Le gouvernement du Nouveau départ poursuit inéluctablement la lutte contre la mauvaise gouvernance et l’impunité. Ainsi, au-delà du dossier Léhady Soglo et bien d’autres qui constituent les grandes décisions du…

Rapport d’audit sur la gestion du Fonds National de Microfinance: Koutché et consorts bientôt assignés en justice

Rapport d’audit sur la gestion du Fonds National de Microfinance: Koutché et consorts bientôt assignés en justice

Le gouvernement du Nouveau départ poursuit inéluctablement la lutte contre la mauvaise gouvernance et l’impunité.

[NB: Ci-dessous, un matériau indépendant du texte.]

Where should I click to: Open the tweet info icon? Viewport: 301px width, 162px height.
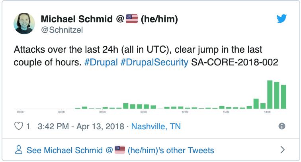coord(281,126)
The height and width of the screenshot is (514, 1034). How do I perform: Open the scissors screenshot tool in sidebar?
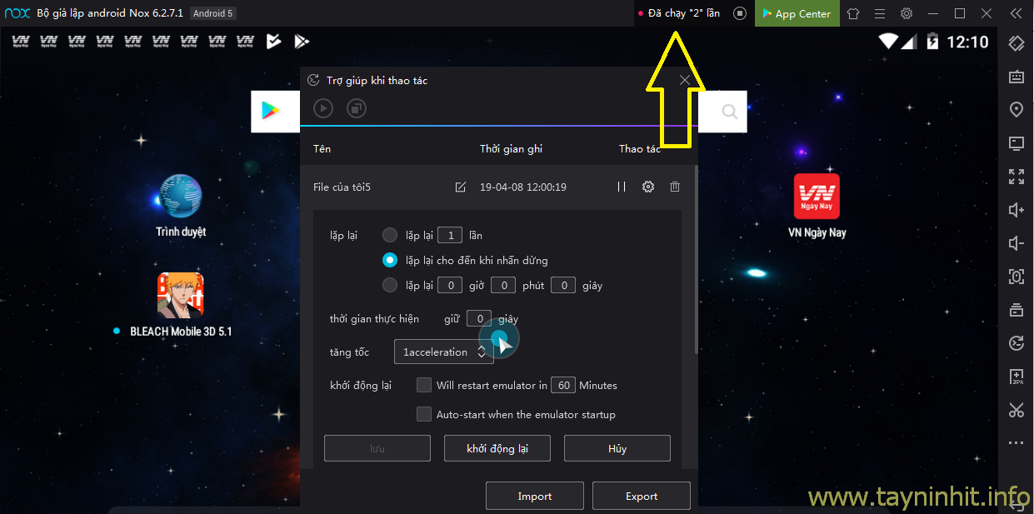pos(1016,409)
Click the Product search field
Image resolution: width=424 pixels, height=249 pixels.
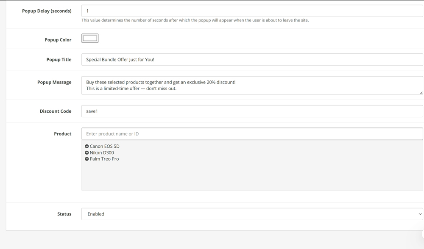[252, 134]
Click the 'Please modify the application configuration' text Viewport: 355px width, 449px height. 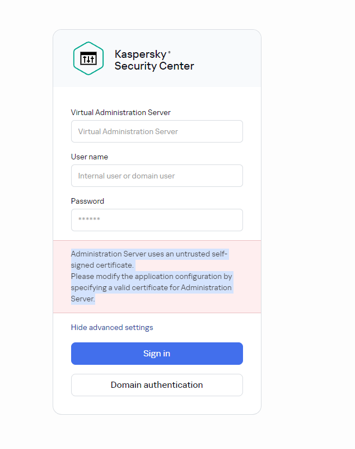(151, 277)
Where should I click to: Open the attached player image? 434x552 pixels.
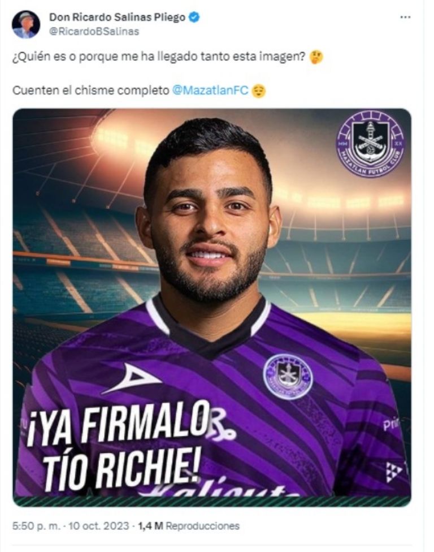tap(212, 307)
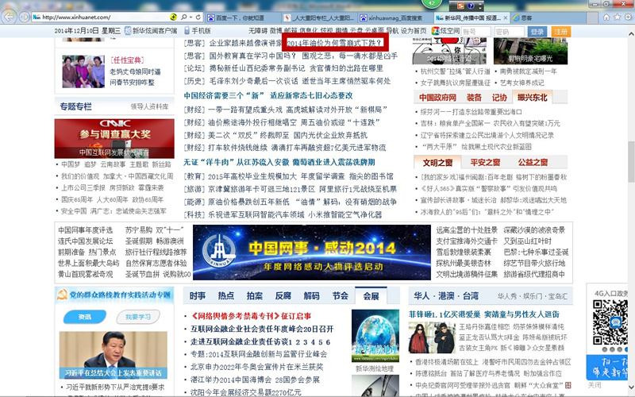Click the 登录 login button
This screenshot has height=397, width=635.
point(537,32)
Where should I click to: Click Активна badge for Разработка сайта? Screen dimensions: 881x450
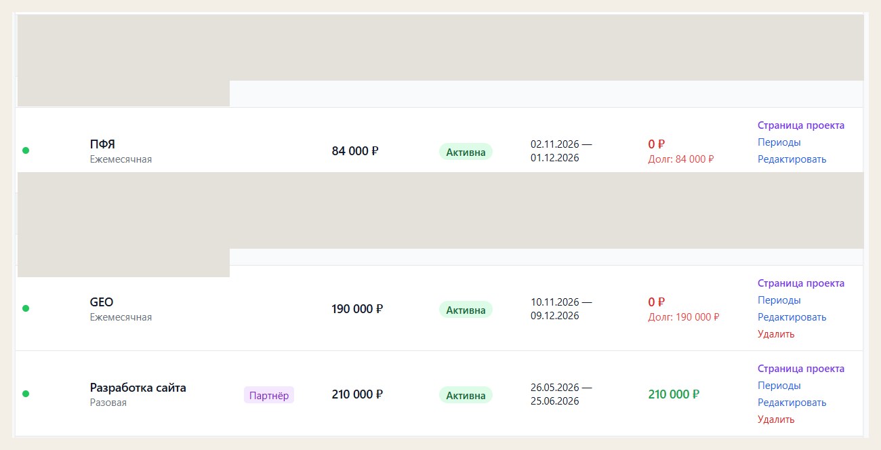click(466, 395)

Ainsi, au-delà du dossier Léhady Soglo et bien d’autres qui constituent les grandes décisions du dernier conseil des ministres du 02 août dernier, le dossier du Fond National de Micro-finance a refait surface. Dans ce registre, le Conseil des Ministres Ministre d’Etat, a suivi avec beaucoup d’attention le rapport de la mission d’audit organisationnel, comptable et financier du Fonds National de la Microfinance (FNM) au titre des exercices 2013 à 2016, présenté par le Secrétaire Général de la Présidence de la République. Eu égard au contenu de ce rapport, le gouvernement a instruit le Ministre de la Justice et de la Législation aux fins d’engager les poursuites judiciaires appropriées à l’encontre des responsables et complices des actes de mauvaise gouvernance au Fonds National de Microfinance (FNM). Il s’agit de: Vincent MICHODJEHOUN, président de la Commission Nationale de Coordination, d’Orientation et de Suivi du FNM ; de Komi KOUTCHE et Jean Comlan PANTI, anciens directeurs généraux du FNM ; de Franck DANDJINOU, directeur des opérations du FNM ; Babanonla EDENAKPO, ancien directeur de la Comptabilité ; et de Job OLOU ancien Directeur général du Trésor et de la Comptabilité publique, ainsi que leurs complices.
Le gouvernement a également instruit le Ministre du Travail, de la Fonction Publique et des Affaires Sociales, en relation avec le Ministre de l’Economie et des Finances, aux fins de prendre les dispositions nécessaires aux fins des sanctions disciplinaires requises contre les agents de l’Etat mis en cause.
Selon les conclusions du rapport d’audit, il ressort que la gestion du Fonds National de Microfinance durant la période 2013-2016 a été émaillée de nombreuses irrégularités portant préjudice à l’Etat. Le rapport note en l’occurrence que : de graves irrégularités ont été relevées dans la gestion du Fonds, ayant occasionné des pertes de ressources publiques à hauteur de 40,6 milliards de FCFA ; la gestion du portefeuille de crédit a été désastreuse sur la période, avec des conditions de financement peu optimales et un montant total d’impayés évalués à près de 20 milliards de FCFA au 31 décembre 2016. La revue approfondie du portefeuille de crédits, selon le même rapport a permis d’identifier à la fin de l’année 2016, près de 23 milliards de FCFA de crédits irrégulièrement accordes par le FNM ; la gestion des marchés publics a été également entachée de graves irrégularités portant sur le défaut de mise en place du cadre institutionnel requis et la violation presque systématique des procédures de passation des marches. De façon spécifique, les contrôles ont permis de relever sur la période sous revue un montant total de 202 millions de FCFA de marchés de gré à gré passés sans autorisation préalable de la Direction Nationale de Contrôle des Marches Publics et des pratiques collusoires sur des marches publics évalués au total à 197 millions de FCFA. Selon le rapport, des insuffisances du dispositif de contrôle interne n’ont pas permis d’assurer la qualité de certaines dépenses. La mission d’audit a identifié des dépenses jugées non pertinentes et non justifiées, portant sur un montant total de 315 millions de FCFA ; la gestion de la trésorerie du Fonds qui aurait été aussi affectée par de graves défaillances.